(Saved entries)
┄┄┄┄┄┄┄┄┄┄┄┄┄┄┄┄┄┄┄┄
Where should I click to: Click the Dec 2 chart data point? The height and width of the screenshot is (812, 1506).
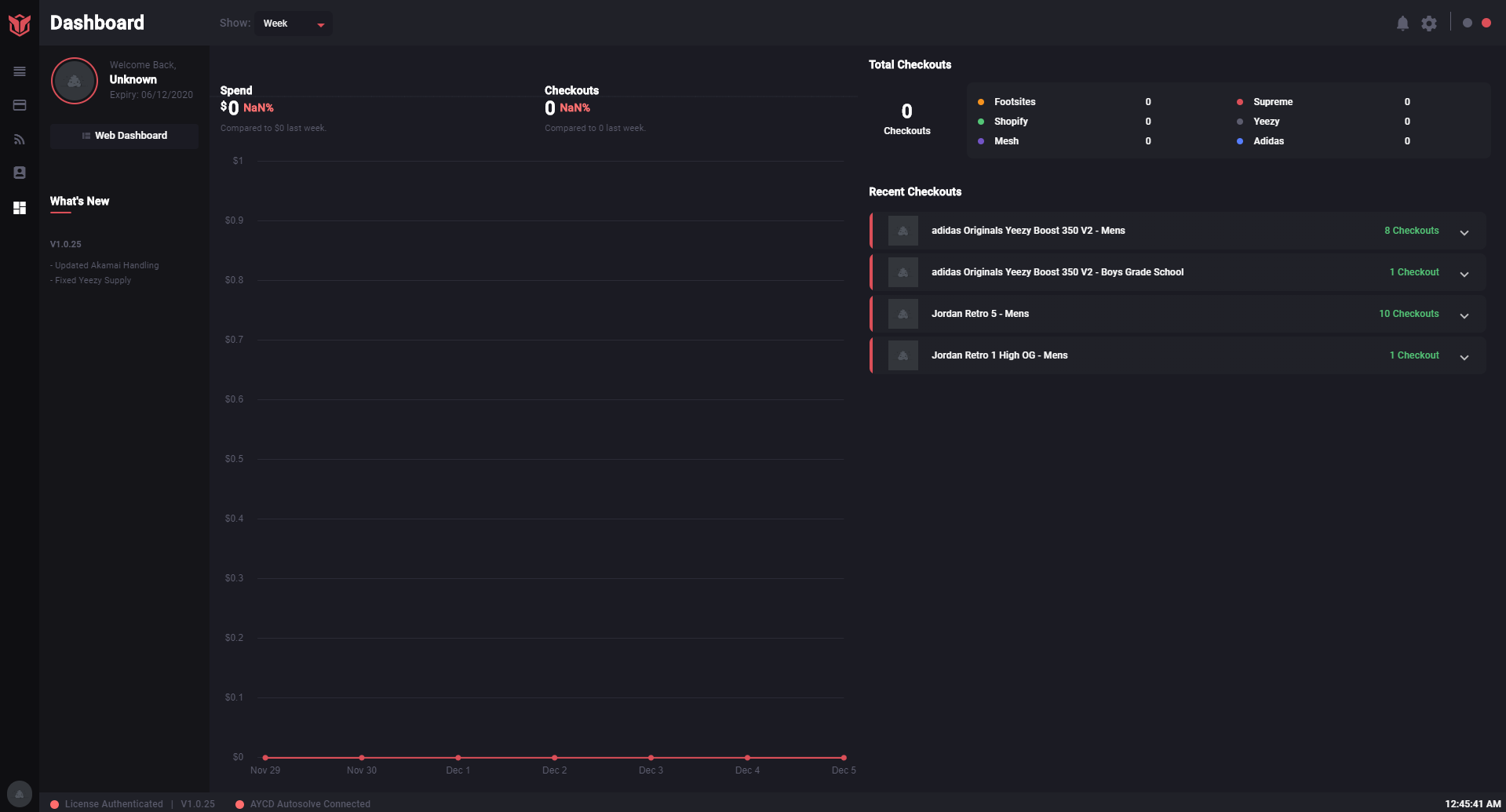click(x=554, y=757)
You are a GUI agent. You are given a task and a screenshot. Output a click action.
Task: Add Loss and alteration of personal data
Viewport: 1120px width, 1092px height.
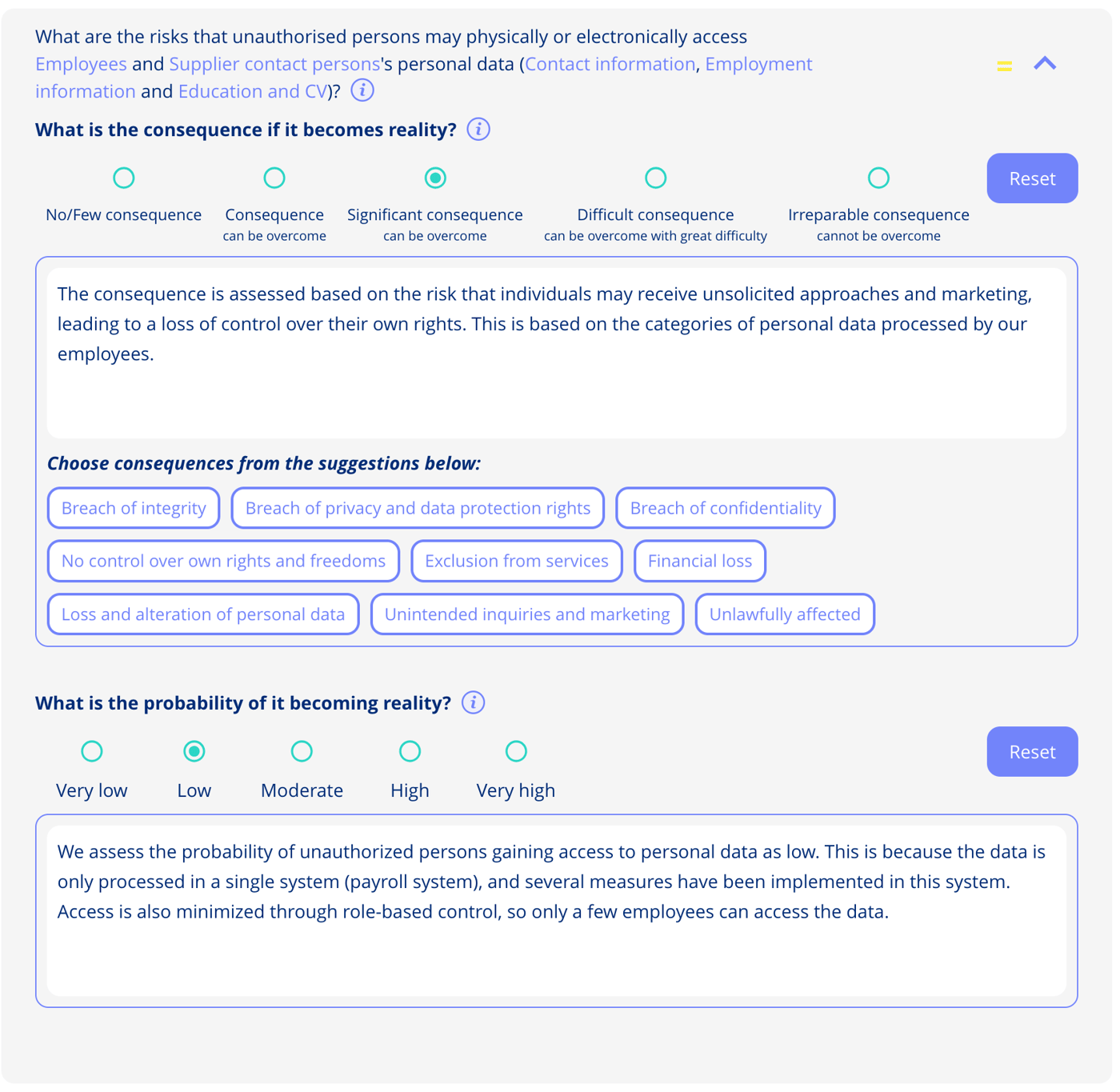202,614
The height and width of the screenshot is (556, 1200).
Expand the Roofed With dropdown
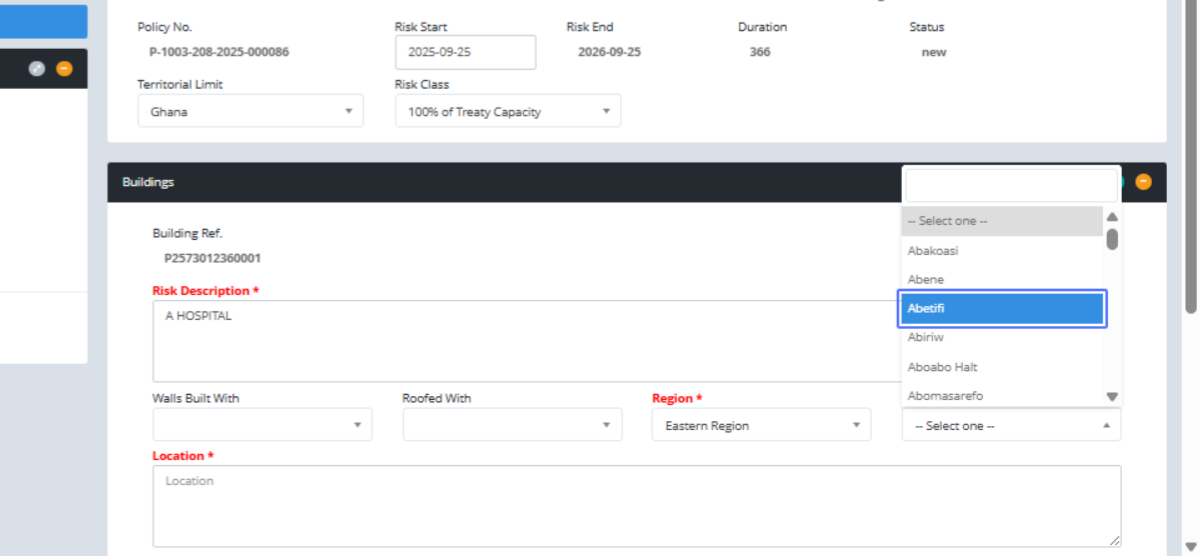[x=512, y=425]
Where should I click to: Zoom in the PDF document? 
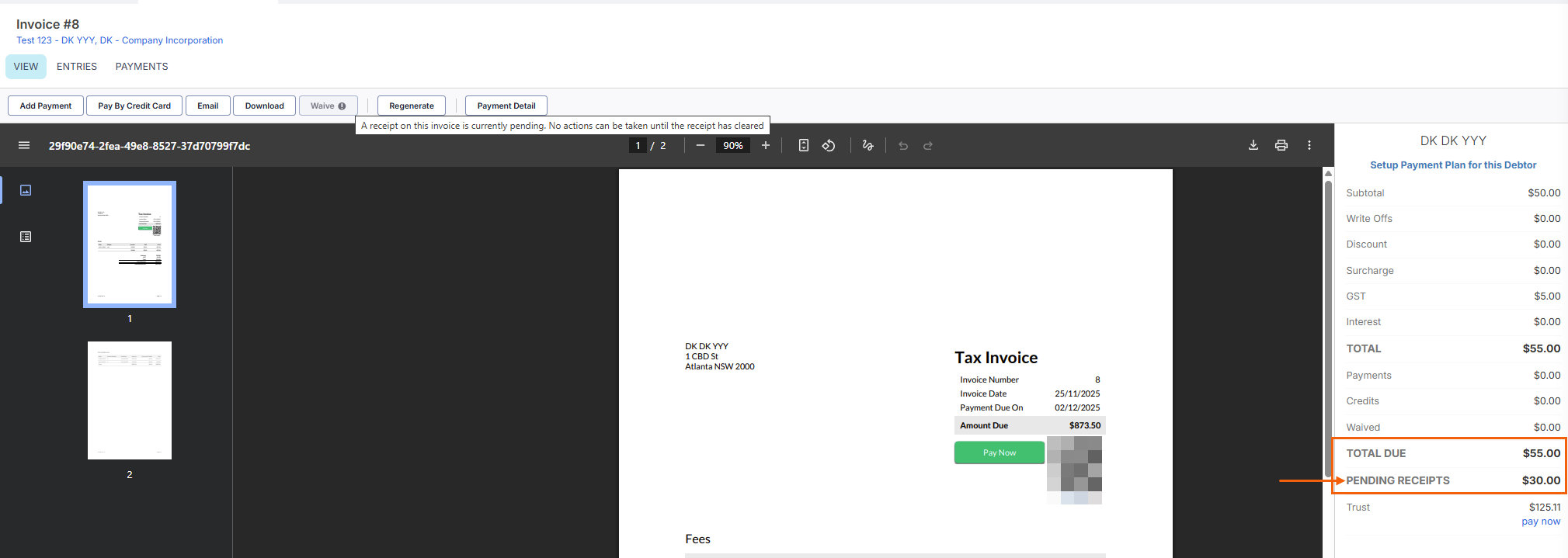pyautogui.click(x=766, y=146)
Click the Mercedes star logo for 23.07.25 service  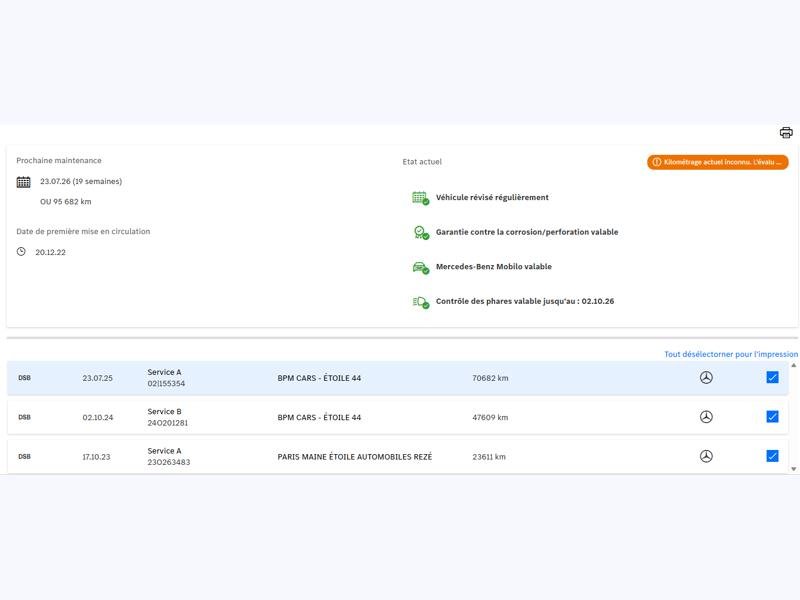click(x=706, y=378)
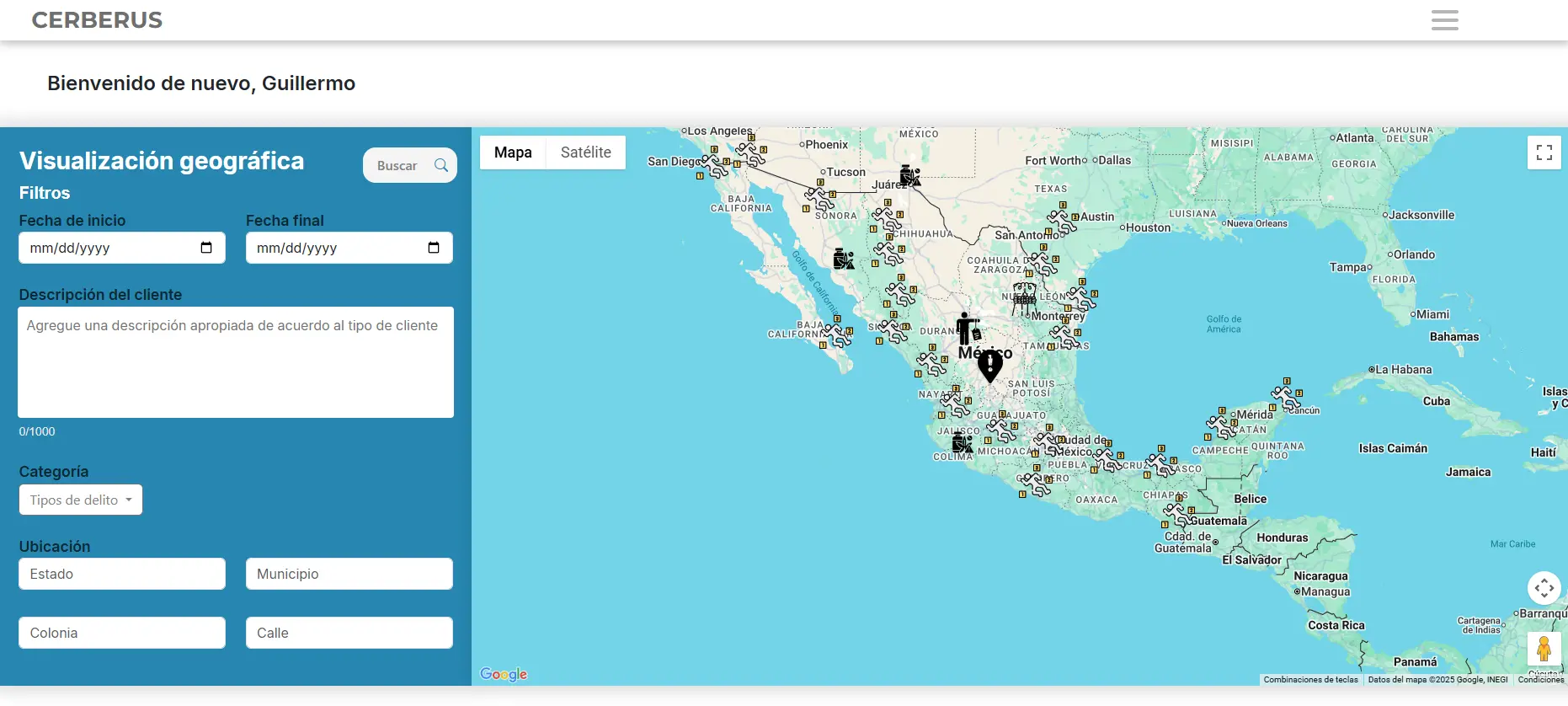Click the person-with-tag marker near Durango

pos(968,328)
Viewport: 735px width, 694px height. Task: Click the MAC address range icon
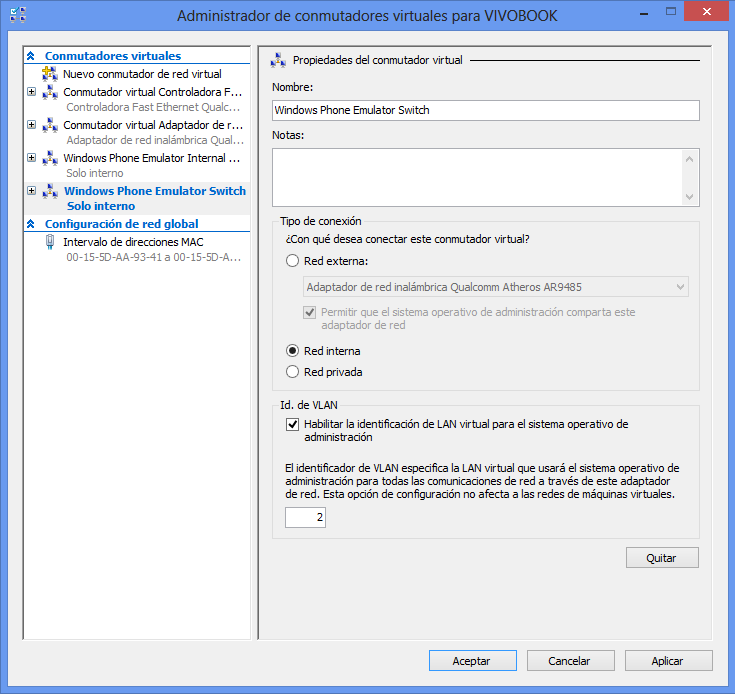coord(50,242)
┄┄┄┄┄┄┄┄┄┄┄┄┄┄┄┄┄┄┄┄
Locate "Viewport: 735px width, 694px" in the entries above. Copy, exactly and only, the lines from that line to the end, leaving out the pictures.

Viewport: 735px width, 694px height. Task: Click the MAC address range icon
coord(50,242)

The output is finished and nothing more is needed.